- IATA: none; ICAO: SSRG; LID: SP0030;

Summary
- Airport type: Public
- Operator: DAESP (?–2021); Rede Voa (2021–present);
- Serves: Registro
- Time zone: BRT (UTC−03:00)
- Elevation AMSL: 25 m / 82 ft
- Coordinates: 24°31′54″S 047°50′25″W﻿ / ﻿24.53167°S 47.84028°W
- Website: www.voa-sp.com.br/aeroporto/aeroporto-estadual-alberto-bertelli/

Map
- SSRG Location in Brazil SSRG SSRG (Brazil)

Runways
| Direction | Length |  | Surface |
| m | ft |
| 11/29 | 1,500 | 4,921 | Asphalt |
- Sources: Airport Website, ANAC, DECEA

= Registro Airport =

Alberto Bertelli State Airport is the airport serving Registro, Brazil.

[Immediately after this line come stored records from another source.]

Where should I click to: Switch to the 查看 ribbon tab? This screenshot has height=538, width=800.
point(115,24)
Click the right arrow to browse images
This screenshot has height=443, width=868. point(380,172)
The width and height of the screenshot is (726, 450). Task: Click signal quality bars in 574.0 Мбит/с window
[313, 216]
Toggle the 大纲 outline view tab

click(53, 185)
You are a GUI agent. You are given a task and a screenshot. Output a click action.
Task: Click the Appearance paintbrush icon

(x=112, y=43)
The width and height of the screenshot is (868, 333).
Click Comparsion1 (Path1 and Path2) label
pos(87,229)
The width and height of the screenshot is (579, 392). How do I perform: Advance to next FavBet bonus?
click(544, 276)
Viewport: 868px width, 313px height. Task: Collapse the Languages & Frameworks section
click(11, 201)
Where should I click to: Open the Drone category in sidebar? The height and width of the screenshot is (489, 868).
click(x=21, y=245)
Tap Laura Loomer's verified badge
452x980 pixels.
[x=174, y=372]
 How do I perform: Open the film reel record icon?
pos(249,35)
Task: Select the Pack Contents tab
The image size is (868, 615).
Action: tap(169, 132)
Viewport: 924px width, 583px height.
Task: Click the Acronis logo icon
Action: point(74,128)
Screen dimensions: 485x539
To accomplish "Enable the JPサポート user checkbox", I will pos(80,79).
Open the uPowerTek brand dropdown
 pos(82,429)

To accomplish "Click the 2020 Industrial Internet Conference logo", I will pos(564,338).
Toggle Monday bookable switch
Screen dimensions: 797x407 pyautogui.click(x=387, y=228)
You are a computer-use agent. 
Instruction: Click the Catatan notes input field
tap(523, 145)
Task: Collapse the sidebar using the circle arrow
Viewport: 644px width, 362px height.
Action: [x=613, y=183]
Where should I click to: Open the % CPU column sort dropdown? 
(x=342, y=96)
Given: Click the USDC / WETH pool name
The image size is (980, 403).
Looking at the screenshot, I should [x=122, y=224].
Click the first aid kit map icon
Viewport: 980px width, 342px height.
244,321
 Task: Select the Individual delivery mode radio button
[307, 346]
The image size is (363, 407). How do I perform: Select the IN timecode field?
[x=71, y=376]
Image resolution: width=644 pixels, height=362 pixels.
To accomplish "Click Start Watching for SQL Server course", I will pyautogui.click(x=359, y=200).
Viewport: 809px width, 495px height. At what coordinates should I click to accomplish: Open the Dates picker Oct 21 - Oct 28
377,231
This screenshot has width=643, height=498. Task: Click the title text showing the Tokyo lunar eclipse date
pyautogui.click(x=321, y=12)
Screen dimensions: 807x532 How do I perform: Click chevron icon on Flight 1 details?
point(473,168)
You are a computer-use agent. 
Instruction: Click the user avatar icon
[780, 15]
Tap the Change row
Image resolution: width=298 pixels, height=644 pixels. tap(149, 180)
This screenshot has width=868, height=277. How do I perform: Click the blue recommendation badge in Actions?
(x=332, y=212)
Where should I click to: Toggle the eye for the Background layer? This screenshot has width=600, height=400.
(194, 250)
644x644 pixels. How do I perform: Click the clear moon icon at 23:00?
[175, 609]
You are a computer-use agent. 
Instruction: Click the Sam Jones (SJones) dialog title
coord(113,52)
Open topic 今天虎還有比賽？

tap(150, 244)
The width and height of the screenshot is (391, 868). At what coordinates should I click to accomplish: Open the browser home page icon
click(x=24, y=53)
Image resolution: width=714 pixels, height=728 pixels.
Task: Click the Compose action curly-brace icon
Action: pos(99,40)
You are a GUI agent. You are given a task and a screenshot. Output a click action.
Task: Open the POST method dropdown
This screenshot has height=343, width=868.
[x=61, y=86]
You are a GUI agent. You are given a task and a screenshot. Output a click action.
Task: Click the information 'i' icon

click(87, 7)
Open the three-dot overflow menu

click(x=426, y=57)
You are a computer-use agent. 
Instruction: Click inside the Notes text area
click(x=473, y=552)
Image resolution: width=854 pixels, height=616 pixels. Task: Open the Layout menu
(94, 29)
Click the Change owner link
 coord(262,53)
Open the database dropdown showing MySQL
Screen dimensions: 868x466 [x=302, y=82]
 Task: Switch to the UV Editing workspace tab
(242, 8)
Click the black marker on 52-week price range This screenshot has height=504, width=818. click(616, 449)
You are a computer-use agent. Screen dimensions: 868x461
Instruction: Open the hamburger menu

It is operated by Rede Voa.

==History==
On July 15, 2021 the concession of the airport was auctioned to Rede Voa, under the name Consórcio Voa NW e Voa SE. The airport was previously operated by DAESP.

==Airlines and destinations==

No scheduled flights operate at this airport.

==Access==
The airport is located 6 km from downtown Registro.